評価やブックマーク、誤字報告をいつも有難うございます。



「帝都では女神の眷属の評判が予想以上に良いそうだぞ。」


 行政府傍にある訓練場で騎士達の鍛錬を眺めながら、ノアさんがボソリと呟きます。


 今日はガレス卿が混ざっての打ち合い稽古となっておりますが、皆様とても気合が入っている様です。


「子供から年寄りまで、種族も問わず沢山の人々が癒しの効果を体感したらしくてな。・・・だが、神殿や教会に通って祈っても同じ効果は得られないし、その上お布施を分取られると苦情が凄いんだわ。」


 神の眷属様は金など取らないのに、なぜ神殿はあんなに高い金を要求してくるのか?


 今までは当たり前だった事だが、真聖女の出現で変わって行く。


 眷属降臨で最初こそ沢山の人が訪れたけど、最近は礼拝に行かず普通に家で祈るのが帝都の民達の流行なのだそうだ。


 天空の女神や太陽の女神様へのお祈りの後、水の神獣に祈ると少し効果を体感できるらしい。

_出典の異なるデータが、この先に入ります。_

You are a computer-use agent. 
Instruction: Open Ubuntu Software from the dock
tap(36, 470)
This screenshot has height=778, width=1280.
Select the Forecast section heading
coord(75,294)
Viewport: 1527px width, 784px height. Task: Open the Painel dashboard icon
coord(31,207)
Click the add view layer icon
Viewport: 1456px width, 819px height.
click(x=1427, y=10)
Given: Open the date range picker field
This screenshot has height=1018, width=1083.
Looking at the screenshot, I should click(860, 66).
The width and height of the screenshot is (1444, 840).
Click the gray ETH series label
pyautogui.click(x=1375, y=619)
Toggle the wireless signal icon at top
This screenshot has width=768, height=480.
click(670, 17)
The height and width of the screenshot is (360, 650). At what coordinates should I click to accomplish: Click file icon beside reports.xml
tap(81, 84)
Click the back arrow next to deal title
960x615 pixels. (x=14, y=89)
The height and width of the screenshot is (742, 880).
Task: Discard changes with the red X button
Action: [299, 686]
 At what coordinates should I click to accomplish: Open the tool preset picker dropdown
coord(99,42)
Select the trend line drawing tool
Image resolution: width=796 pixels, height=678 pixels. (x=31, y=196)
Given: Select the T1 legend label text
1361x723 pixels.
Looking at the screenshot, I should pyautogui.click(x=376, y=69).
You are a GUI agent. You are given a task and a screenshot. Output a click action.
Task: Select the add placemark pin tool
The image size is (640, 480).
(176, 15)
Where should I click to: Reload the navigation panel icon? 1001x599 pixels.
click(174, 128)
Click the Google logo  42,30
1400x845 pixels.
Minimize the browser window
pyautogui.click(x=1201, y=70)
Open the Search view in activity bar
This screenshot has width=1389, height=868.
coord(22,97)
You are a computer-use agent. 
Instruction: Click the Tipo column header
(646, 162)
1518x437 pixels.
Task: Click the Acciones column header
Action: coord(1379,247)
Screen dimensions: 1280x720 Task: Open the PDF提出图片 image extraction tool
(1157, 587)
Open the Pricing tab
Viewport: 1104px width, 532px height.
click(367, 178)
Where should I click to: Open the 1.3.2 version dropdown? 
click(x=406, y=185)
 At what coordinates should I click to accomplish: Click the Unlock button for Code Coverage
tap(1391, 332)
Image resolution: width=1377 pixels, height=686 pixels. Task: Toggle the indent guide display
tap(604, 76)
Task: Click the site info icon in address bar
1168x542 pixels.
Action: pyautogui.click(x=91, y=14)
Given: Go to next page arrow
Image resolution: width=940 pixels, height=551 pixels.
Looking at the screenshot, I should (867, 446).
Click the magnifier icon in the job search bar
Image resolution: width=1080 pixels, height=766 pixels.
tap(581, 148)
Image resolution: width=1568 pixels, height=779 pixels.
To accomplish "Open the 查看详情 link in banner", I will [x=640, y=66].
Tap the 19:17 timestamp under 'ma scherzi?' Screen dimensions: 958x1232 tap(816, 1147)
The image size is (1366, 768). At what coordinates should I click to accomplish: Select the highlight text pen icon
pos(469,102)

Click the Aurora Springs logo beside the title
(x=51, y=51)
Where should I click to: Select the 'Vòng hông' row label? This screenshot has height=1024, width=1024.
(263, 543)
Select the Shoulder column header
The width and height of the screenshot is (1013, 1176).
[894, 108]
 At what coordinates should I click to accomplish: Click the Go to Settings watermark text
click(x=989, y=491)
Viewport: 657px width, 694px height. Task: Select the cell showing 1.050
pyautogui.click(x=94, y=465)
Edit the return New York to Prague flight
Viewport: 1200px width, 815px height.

 これ完全に健康体操ブーム以外の何物でもありませんの・・・凝りも解れますしね。


「それで、ジークは大渓谷から戻って来たか?」

「はい。ジーク姉様は何故か援軍を沢山お招きしておりました・・・。」


 大渓谷で知り合った信頼できると言う方々の中に、ジーク姉様の元婚約者やヴェスティエール教官がおりました。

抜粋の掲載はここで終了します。